Secco secco allampanato l’abete montanaro scrutò verso la cupola signora della piazza…
… e con invidia nel cuore nel suo dialetto si lasciò sfuggire: – Io non sarò mai così grande, così alto! Così tondo e panciuto… come un cardinale. Così nobiliare.
Potessi almeno continuare – proseguì dopo un fremito perché si sentiva nel frattempo ammirato e accarezzato da alcuni bambini che passavano ai suoi piedi – continuare a vivere, a respirare la mia libertà!-
– Unicuique suum, a ciascuno il suo!… A ognuno la sua altezza, bella cima!
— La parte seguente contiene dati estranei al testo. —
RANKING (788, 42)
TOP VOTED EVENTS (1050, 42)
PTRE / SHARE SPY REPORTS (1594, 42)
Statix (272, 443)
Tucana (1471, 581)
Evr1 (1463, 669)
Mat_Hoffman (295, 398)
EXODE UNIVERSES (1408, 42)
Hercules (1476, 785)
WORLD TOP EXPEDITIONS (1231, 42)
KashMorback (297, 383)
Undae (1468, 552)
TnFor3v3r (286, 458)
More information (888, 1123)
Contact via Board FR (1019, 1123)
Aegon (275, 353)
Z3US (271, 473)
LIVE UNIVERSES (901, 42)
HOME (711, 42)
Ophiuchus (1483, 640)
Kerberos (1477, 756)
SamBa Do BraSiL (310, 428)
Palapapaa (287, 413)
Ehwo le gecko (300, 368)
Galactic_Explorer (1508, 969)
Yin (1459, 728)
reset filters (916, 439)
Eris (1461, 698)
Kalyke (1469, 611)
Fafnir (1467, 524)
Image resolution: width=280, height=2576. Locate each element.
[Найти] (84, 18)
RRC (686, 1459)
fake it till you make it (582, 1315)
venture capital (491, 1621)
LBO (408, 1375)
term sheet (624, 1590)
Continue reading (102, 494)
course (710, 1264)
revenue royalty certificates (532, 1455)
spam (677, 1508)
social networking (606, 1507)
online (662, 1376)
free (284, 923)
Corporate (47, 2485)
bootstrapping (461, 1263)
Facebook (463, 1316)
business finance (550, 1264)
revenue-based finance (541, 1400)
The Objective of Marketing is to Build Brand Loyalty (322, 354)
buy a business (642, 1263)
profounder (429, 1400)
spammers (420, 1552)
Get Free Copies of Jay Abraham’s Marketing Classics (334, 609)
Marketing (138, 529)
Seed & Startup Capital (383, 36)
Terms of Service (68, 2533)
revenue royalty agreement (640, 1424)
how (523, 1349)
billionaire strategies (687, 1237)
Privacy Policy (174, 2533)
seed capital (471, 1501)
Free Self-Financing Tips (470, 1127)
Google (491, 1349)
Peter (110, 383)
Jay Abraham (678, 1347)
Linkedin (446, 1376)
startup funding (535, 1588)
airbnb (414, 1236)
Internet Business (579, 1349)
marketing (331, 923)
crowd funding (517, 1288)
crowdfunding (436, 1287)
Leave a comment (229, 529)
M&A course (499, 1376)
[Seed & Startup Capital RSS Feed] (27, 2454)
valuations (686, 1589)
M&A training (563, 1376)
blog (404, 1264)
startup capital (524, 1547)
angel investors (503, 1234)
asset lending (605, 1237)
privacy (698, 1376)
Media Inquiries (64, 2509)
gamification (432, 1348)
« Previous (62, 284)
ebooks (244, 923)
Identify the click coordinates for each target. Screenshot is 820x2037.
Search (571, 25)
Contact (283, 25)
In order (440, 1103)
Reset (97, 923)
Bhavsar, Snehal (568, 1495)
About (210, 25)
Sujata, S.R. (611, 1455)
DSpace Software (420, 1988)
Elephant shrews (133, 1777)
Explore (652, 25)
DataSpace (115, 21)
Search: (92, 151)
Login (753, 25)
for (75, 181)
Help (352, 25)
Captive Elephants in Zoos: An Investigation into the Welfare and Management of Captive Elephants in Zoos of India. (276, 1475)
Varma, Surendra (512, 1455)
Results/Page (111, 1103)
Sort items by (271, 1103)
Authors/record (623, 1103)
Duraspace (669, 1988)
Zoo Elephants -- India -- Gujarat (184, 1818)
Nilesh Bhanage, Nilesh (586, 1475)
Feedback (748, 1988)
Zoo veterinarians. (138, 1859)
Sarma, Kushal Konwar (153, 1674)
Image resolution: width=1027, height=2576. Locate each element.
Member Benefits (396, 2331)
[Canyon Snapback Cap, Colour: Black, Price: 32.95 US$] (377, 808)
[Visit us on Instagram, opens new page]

A ognuno la sua carriera! – lo rincalzò cortigiana la trascendente cupola signora della piazza del mondo – A me la mia, ma sapessi tu quante schifezze vedo io da quassù! A te la tua, …pino!… –
– Già, … unicuique suum! – replicò mortificato l’abete nella sua immanenza, anche un po’ scocciato per l’improprio declassamento silvestre subito.
– Sic transit gloria mundi! … – ammonì, allora, facendo spallucce l’aristocratica cupola.
– Sic!… Ma mo’, ‘ntanto, perchè nun “tranzi” tu la tua…, o bella? – ferì con ostentata indifferenza l’abete.